### ACTIVITY
Each line in the entries that has the word "Pyrénées" has to be copied.

-- EXERCISE INPUT follows --

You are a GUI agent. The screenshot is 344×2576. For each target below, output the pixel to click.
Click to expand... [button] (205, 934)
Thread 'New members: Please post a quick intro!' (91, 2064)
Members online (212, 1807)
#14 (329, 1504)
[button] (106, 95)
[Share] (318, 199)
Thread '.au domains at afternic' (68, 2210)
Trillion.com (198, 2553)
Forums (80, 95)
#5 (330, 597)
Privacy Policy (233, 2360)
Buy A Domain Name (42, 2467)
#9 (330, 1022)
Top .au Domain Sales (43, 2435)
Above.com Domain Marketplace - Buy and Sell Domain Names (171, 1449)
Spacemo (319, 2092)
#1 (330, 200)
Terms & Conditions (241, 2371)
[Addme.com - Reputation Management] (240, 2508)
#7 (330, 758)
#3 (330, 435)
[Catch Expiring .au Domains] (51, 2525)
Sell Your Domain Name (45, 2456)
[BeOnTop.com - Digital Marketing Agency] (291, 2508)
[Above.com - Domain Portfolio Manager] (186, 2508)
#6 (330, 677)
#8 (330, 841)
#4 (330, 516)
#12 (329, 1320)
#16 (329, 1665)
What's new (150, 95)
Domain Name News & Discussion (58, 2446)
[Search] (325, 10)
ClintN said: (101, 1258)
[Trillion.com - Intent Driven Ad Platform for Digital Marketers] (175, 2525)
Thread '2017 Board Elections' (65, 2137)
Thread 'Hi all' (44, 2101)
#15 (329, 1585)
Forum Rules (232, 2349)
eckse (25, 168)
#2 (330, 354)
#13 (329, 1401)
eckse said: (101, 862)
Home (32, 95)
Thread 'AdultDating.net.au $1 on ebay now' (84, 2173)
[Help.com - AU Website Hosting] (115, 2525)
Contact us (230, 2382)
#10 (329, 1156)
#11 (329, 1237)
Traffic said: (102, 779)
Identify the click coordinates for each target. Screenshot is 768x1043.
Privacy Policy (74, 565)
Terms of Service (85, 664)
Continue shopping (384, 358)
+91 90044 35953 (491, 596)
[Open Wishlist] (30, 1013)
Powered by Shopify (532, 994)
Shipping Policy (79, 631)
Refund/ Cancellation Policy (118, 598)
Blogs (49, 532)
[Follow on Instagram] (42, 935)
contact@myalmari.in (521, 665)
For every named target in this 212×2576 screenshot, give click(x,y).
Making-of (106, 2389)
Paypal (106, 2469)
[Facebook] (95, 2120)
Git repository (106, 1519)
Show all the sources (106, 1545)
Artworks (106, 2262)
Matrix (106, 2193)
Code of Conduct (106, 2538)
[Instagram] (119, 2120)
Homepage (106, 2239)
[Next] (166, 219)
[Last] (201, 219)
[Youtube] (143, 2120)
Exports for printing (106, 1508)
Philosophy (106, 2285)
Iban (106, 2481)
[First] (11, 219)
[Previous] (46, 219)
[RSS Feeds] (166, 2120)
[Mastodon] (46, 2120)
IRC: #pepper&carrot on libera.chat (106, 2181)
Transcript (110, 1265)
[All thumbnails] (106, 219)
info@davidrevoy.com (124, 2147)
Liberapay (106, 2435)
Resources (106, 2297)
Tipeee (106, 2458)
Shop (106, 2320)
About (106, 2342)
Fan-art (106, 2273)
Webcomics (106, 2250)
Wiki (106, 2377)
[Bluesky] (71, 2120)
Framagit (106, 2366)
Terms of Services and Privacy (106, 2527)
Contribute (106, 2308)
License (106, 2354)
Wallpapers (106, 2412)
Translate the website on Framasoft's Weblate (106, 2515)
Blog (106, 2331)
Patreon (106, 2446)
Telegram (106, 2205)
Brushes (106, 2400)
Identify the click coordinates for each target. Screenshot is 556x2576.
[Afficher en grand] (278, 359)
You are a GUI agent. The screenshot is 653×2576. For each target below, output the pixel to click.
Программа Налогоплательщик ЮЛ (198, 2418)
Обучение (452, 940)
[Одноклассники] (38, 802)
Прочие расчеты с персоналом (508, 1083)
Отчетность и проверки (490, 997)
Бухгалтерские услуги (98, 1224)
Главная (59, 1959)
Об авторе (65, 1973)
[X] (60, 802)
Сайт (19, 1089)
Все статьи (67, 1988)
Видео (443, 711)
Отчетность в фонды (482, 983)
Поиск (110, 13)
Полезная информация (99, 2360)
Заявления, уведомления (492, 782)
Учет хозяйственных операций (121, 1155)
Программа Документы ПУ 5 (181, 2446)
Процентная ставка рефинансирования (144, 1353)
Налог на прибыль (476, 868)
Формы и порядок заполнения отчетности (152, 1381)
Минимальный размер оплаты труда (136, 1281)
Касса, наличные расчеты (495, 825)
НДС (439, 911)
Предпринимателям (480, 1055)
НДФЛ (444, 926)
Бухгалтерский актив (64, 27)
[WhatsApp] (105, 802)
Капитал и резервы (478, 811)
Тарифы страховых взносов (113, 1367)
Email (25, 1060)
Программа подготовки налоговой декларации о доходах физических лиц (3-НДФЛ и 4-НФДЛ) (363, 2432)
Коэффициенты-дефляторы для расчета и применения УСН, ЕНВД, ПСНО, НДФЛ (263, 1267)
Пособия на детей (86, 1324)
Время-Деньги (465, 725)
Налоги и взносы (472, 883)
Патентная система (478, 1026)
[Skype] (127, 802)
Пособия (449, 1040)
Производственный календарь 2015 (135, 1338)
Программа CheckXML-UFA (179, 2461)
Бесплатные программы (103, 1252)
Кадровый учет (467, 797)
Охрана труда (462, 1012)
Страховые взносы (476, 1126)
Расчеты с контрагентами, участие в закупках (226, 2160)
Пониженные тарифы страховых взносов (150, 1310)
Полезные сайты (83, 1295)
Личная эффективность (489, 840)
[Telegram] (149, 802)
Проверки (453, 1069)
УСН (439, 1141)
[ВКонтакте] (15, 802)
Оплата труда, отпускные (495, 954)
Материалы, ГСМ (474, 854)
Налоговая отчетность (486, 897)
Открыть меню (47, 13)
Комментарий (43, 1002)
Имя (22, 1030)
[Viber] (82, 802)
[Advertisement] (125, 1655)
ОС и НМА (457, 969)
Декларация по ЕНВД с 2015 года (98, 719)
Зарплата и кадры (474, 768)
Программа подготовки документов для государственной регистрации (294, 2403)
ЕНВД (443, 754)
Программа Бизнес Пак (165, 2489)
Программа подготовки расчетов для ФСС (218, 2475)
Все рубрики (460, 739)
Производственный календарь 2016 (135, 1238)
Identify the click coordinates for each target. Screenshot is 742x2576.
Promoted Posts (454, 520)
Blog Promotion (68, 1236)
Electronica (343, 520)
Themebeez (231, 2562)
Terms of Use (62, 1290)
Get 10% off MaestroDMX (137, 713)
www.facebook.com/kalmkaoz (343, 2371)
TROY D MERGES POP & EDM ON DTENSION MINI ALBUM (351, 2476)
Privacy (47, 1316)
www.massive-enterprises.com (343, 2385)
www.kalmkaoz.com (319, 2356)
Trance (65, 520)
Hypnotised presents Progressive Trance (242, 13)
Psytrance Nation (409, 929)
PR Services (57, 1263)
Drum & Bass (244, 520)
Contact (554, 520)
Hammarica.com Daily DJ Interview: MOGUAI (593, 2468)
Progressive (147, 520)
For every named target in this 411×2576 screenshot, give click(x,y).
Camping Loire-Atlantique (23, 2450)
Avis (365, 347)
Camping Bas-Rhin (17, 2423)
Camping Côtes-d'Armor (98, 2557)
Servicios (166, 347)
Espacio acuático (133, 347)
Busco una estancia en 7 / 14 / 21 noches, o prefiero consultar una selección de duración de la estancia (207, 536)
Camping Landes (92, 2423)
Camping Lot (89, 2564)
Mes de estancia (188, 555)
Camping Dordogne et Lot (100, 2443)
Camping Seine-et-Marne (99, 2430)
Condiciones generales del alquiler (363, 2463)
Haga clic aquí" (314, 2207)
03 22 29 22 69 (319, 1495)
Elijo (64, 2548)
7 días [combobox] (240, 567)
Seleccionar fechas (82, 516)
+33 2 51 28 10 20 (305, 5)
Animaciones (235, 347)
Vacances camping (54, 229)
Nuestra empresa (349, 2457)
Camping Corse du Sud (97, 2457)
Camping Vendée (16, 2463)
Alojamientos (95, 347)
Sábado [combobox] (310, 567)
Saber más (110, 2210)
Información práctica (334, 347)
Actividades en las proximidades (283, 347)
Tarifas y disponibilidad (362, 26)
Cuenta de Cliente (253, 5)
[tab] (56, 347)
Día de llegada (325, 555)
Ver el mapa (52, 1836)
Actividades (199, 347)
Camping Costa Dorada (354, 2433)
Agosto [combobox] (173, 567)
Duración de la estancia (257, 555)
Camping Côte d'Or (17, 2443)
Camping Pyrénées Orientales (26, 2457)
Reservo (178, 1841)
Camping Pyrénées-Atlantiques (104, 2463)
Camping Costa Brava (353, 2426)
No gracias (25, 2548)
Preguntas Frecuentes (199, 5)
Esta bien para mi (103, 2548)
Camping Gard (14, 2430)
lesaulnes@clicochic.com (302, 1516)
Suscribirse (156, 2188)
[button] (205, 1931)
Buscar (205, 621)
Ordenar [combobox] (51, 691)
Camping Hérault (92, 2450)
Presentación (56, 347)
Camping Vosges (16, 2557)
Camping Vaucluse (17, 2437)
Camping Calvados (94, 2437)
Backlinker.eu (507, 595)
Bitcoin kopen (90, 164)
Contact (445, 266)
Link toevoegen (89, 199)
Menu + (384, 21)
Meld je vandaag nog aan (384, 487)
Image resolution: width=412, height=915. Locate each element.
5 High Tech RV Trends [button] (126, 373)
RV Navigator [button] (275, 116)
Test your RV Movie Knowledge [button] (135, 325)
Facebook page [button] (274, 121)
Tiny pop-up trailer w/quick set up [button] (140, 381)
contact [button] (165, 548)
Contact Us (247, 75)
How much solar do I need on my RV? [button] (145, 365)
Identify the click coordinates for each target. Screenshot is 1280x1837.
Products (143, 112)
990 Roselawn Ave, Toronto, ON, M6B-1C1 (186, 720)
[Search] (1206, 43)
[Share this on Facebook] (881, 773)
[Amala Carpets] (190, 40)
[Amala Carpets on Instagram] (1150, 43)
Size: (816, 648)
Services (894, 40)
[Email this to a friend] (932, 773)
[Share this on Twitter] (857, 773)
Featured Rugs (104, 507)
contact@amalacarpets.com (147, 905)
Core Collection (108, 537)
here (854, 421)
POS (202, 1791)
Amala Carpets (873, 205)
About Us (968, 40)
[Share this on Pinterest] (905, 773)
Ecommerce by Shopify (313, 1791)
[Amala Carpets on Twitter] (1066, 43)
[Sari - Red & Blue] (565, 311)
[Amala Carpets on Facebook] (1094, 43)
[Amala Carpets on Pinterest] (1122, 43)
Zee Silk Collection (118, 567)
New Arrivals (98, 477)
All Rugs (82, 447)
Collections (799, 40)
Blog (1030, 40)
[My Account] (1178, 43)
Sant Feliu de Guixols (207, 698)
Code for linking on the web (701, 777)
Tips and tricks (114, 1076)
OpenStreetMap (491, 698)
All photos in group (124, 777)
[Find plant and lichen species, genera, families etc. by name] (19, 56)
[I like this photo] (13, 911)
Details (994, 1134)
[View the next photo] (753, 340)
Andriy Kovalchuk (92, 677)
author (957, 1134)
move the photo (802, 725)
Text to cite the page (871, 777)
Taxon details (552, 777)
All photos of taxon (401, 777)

-- EXERCISE INPUT concluded --

### SOLUTION TO THE EXERCISE
Camping Pyrénées Orientales (26, 2457)
Camping Pyrénées-Atlantiques (104, 2463)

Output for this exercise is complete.